Apparel and retail companies who want to get a read on consumer spending might want to start paying attention to what appears to be the start of a megadrought in the U.S.
California Gov. Gavin Newsom on Wednesday declared a drought emergency in two of the state’s northern counties, Sonoma and Mendocino. That move followed pressure for him to declare a statewide drought emergency. But the water issues extend far beyond just California. In fact, climate change is believed to be having an impact on the nation’s major water supplies, caused by emissions of greenhouse gases primarily through the burning of fossil fuels.
According to NASA’s Earth Observatory, a report last month indicated that almost half of the U.S. is experiencing some level of drought, and “it is expected to worsen in upcoming months.” The bulk of the dry conditions are in the West and, in particular, the Southwest.
Two of the nation’s largest reservoirs, Lake Mead and Lake Powell, supply water to three states, California, Arizona and Nevada. This year, the two reservoirs could see water levels drop to a point where the water supply could get cut. That would impact farmers and the agricultural industry. Other states that are getting swept into possible drought conditions include Michigan, Utah, Colorado, New Mexico and Texas.
The California Department of Food and Agriculture published a report in late 2020 that detailed the 2019 crop year. It noted that over one-third of the country’s vegetables and two-thirds of the fruits and nuts are grown in the state. While cattle, calves and dairy are the top agricultural products in Arizona, the state’s top crops include cotton, lettuce and hay. It also ranks high for citrus, melons and lemon production. Livestock production is the focus in Nevada, but it also is a producer of potatoes, barley, wheat and corn, among other crops. And water is needed to grow the crops, not to mention the hay and grains needed for livestock production.
So, how does this impact apparel?
Obviously, a water shortage affects cotton crops, a staple used in fashion and other soft textiles. But another factor to consider is rising food prices. There’s already been a spike in costs as companies pass along increases due to personal protection equipment needed to protect workers from Covid-19 infections and massive increases to the cost of shipping goods. In addition to food supply chain issues, failed crops or other scarcity in all likelihood will cause prices to rise even higher, a general function of supply and demand. And that spike will leave consumers with a bit less in their pockets for discretionary spending, such as for apparel.
The National Retail Federation, an industry trade group, in February forecast annual retail sales to grow between 6.5 percent and 8.2 percent in 2021. Much of that growth is expected to come in the second half of the year, pinned to a vaccine rollout that fuels a stronger economy as a return to normalcy gives way to more job creation.
And earlier this month, data from the Census Bureau indicated that U.S. retail sales in March soared to a seasonally adjusted 9.8 percent, or $619.1 billion, from February.

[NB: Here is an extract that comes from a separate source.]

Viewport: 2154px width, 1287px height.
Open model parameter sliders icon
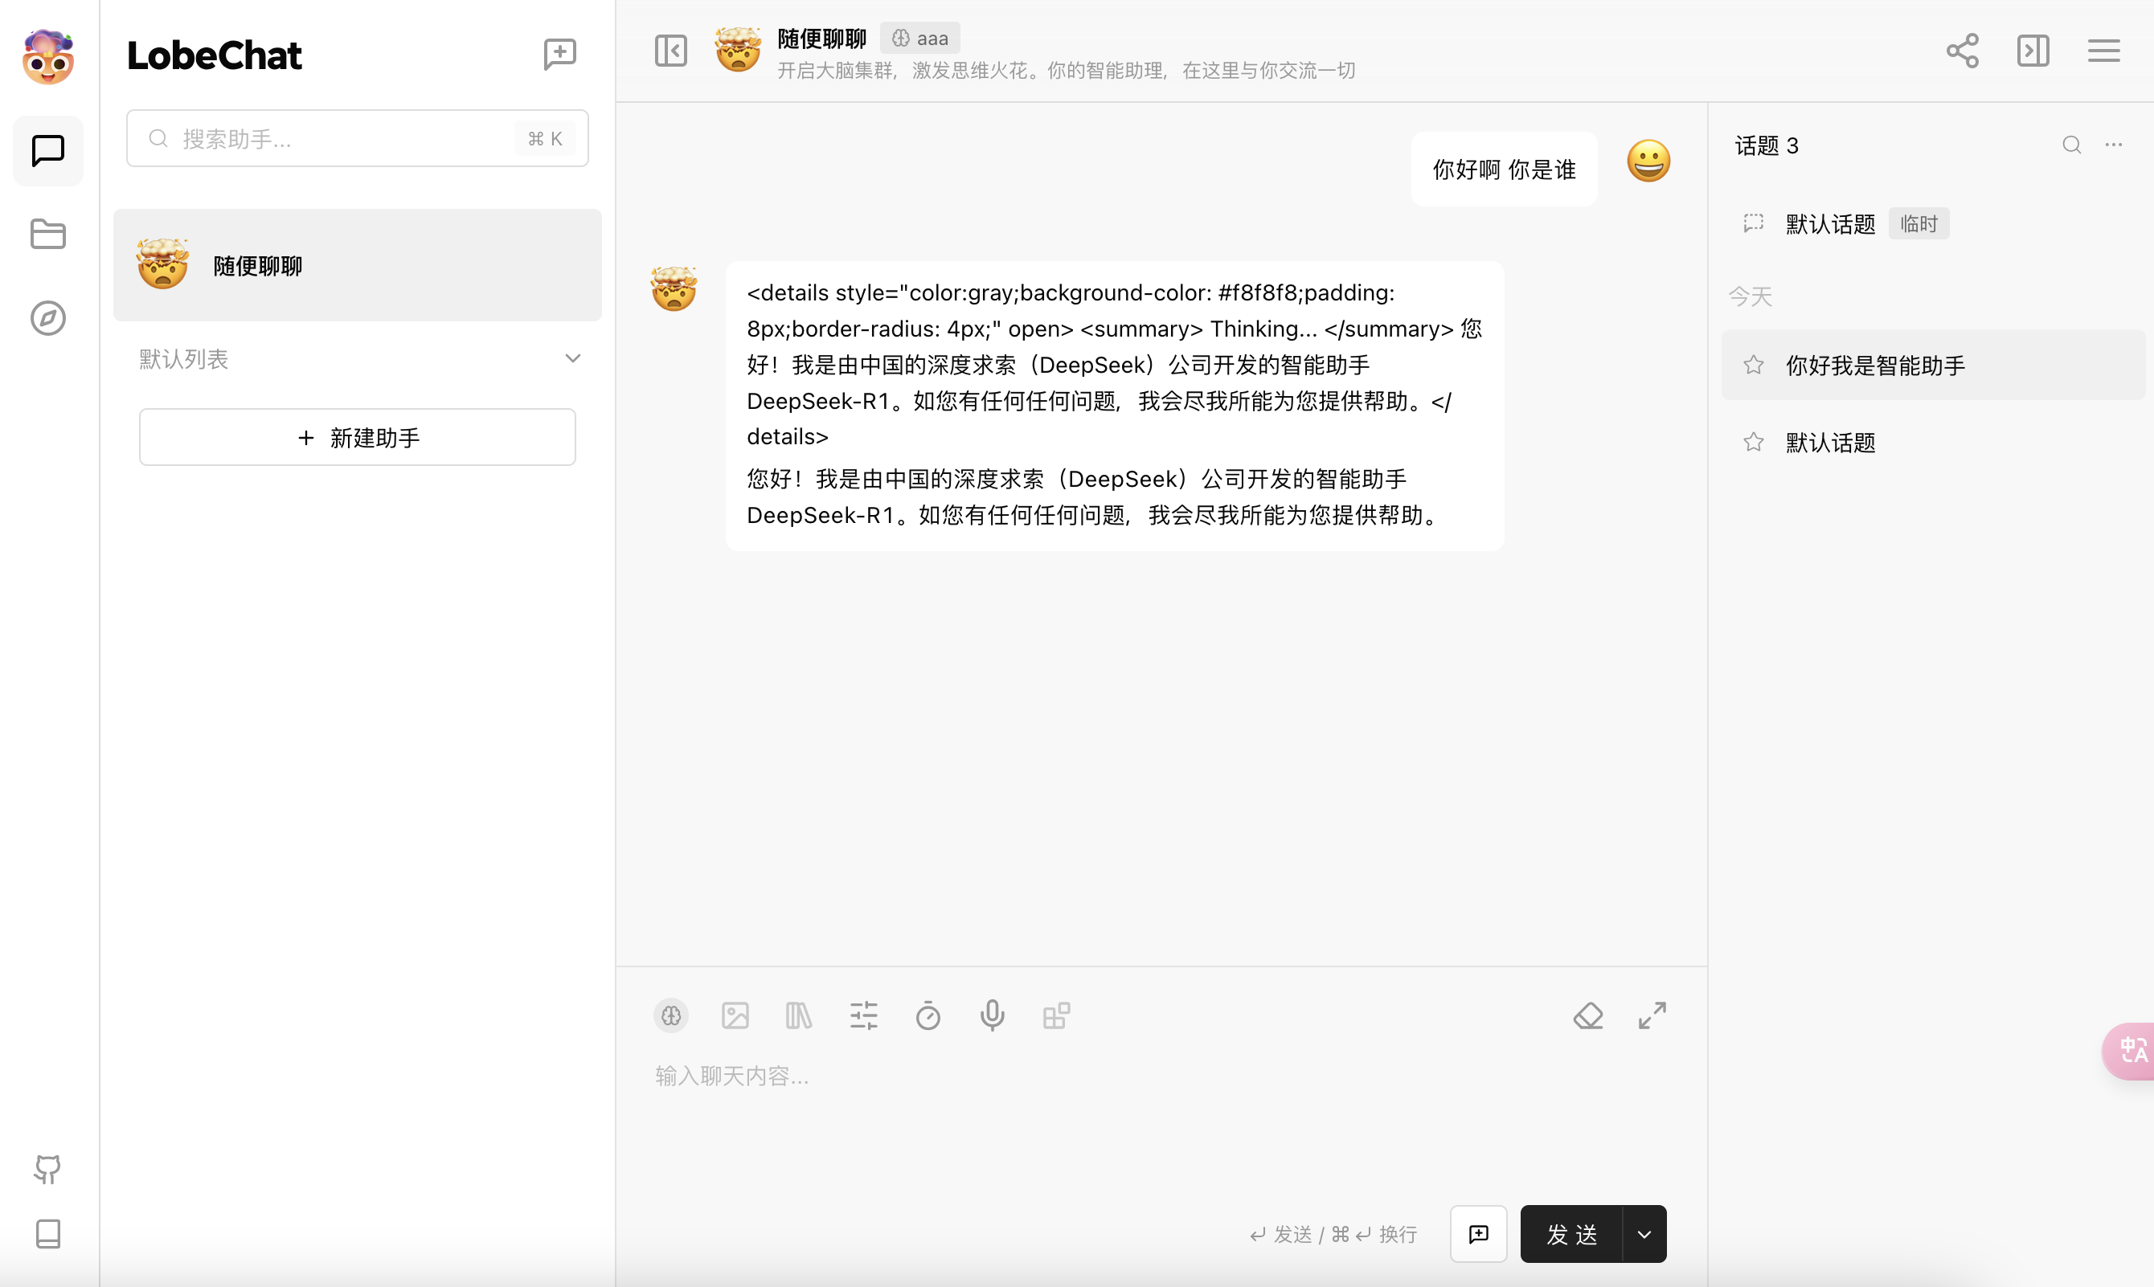pos(863,1016)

Walter Loeb, a former retail analyst and now consultant, said much of that growth was from pent-up demand. He believes concerns over drought conditions could play a key role in future consumer spending.
“I think this could have a very serious effect on the economy,” Loeb said. “We are so dependent on getting much of what we need from the West Coast, both for food and everything else.”
And if food prices go higher and higher, worrying about having enough money to eat could become more important than shopping for new threads.
“Much of the spending in March was temporary because of the Covid relief package. I don’t see anything else coming down the pike in the form of another package right now. Many consumers are stuck, and they don’t have the [financial] ability to buy more,” Loeb said.